Berlin is one of the most culturally attractive cities in Europe. During my first trip to Berlin, among all the museums we visited there was one that blew my mind. The Pergamon Museum It is located in the so-called Museum Island in Berlin. This museum, declared a World Heritage Site by UNESCO, is one of the most popular in the city. It can be reached by subway and the closest stop is to Friedrichstraße. The line of M1 tram It has three stops nearby (Monbijouplatz: Am Kupfergraben, Georgenstr.)
The museum was built between 1910 and 1930 to house the majestic ruins found in Pergamum and is divided into three large collections: classical art, ancient art from the Middle East and Islamic art. In fact, the museum is like three in one.
In the area of classical art, the pergamon altar which gives its name to the museum and dates from the second century BC. It is considered one of the peak works of Hellenistic art. It also highlights the Miletus Market Gate, two stories high and preserved almost in perfect condition, which offers a perfect sample of how the markets were during Roman times.

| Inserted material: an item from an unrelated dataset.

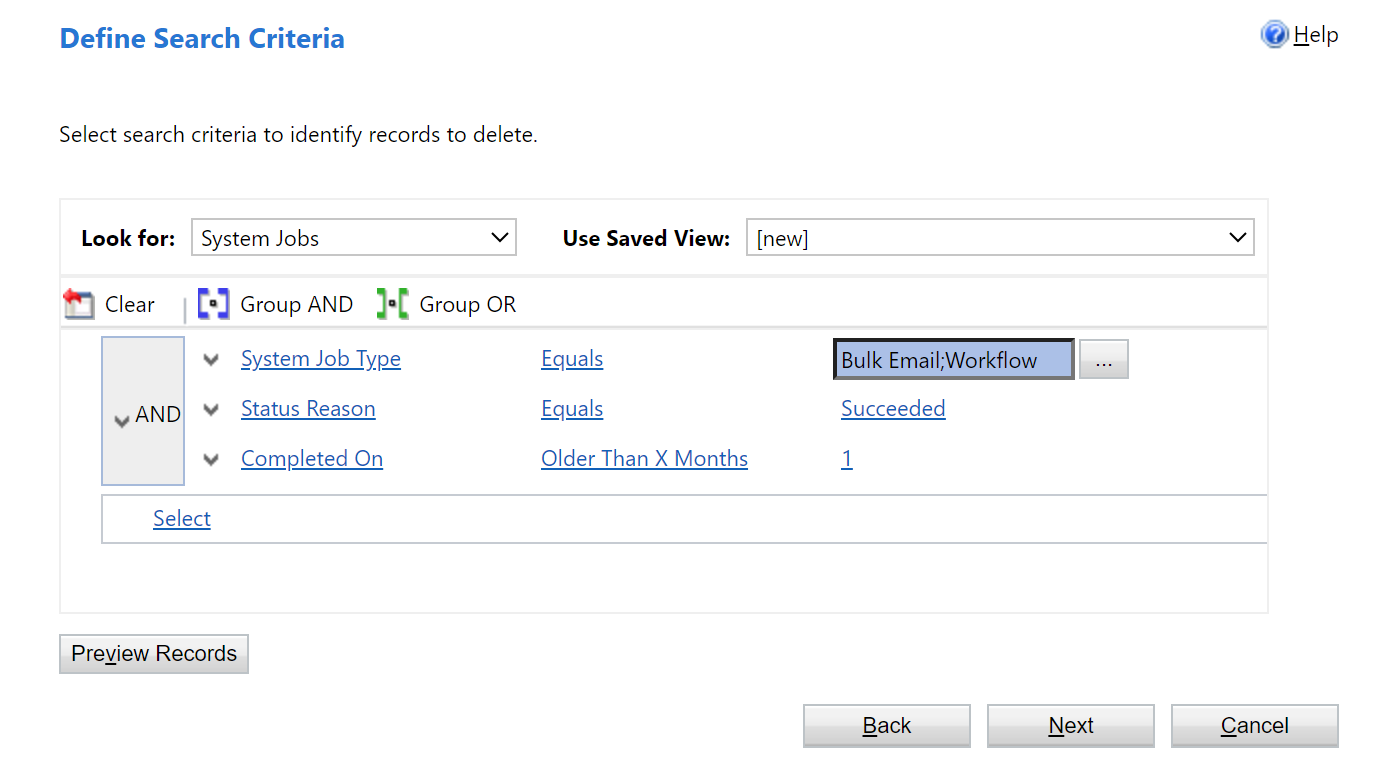The width and height of the screenshot is (1392, 757).
Task: Click the Bulk Email;Workflow value field
Action: point(953,360)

All the works of the museum stand out for their grandeur and magnificence, but above all, the one that left me speechless was the Ishtar Gate of Babylon. This door dates from the 6th century BC and consists of bricks covered with gleaming dark blue ceramic plates. At medium height, the door has a valance with floral ornaments and representations of various animals such as the lion, the dragon and the bull.